DATA Start Marker

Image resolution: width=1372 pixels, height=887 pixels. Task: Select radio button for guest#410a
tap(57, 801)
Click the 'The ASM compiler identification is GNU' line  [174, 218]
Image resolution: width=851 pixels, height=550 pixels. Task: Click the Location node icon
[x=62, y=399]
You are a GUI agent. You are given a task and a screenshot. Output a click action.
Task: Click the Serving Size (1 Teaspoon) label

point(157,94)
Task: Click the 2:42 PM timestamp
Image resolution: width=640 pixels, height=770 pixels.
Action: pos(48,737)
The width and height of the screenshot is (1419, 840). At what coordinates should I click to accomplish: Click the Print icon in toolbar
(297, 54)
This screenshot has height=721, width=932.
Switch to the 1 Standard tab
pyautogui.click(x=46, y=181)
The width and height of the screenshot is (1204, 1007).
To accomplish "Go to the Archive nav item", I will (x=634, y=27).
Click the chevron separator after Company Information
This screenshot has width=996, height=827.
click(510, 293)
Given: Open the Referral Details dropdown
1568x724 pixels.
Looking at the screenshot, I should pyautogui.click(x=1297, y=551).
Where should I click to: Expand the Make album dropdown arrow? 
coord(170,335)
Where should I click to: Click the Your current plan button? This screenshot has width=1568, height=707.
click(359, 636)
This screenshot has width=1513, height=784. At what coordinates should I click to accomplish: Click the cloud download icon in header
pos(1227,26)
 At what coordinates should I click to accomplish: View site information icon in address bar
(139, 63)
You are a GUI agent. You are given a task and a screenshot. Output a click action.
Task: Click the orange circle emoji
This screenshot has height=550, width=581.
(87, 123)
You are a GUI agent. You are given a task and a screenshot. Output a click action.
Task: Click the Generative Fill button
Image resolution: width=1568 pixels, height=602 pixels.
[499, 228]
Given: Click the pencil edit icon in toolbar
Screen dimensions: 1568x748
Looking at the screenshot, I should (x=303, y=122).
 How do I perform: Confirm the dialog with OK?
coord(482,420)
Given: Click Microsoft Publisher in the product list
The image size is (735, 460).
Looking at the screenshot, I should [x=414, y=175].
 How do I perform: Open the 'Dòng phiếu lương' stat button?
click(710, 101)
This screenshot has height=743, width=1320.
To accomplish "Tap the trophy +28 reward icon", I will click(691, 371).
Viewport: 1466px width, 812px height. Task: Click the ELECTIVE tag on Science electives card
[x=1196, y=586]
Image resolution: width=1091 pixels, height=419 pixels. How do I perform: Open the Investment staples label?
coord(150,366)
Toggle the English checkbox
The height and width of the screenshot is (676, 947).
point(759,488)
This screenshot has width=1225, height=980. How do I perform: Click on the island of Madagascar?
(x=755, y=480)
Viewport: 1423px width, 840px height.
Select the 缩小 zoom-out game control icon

DATA End Marker

**ASSIGNMENT**
From the line containing "Viewport: 1423px width, 840px height." down to the last line of the data, transcribe every line exactly; nothing else should appear.

**YOUR SOLUTION**
Viewport: 1423px width, 840px height.
Select the 缩小 zoom-out game control icon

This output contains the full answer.